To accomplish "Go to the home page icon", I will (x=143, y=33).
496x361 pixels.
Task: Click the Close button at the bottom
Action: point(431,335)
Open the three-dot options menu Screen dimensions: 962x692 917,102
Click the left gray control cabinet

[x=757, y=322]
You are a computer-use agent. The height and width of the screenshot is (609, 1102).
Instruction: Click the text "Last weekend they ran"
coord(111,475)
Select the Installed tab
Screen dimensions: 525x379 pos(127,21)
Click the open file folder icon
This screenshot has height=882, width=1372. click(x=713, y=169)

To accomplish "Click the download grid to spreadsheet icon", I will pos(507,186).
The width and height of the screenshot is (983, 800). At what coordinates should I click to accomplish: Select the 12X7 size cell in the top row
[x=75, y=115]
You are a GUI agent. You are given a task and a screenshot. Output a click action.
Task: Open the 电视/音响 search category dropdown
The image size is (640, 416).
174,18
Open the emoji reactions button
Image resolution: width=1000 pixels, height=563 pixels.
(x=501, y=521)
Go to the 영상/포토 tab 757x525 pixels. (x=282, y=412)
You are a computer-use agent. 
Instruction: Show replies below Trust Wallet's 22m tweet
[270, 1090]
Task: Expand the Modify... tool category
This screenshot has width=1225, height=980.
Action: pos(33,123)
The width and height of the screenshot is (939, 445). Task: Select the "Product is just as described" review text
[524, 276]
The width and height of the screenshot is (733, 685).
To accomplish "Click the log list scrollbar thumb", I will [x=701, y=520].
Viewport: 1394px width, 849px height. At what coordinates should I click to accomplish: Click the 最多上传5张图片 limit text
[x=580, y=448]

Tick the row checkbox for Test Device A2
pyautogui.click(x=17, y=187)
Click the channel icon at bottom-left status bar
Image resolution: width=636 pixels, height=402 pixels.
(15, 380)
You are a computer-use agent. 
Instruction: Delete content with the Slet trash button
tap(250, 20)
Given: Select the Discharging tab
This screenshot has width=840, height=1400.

_Work request_. Only the lines that contain the word "category" should be copied from the material.

_Result for this task_.
Task: Open the 电视/音响 search category dropdown
Task: Expand the Modify... tool category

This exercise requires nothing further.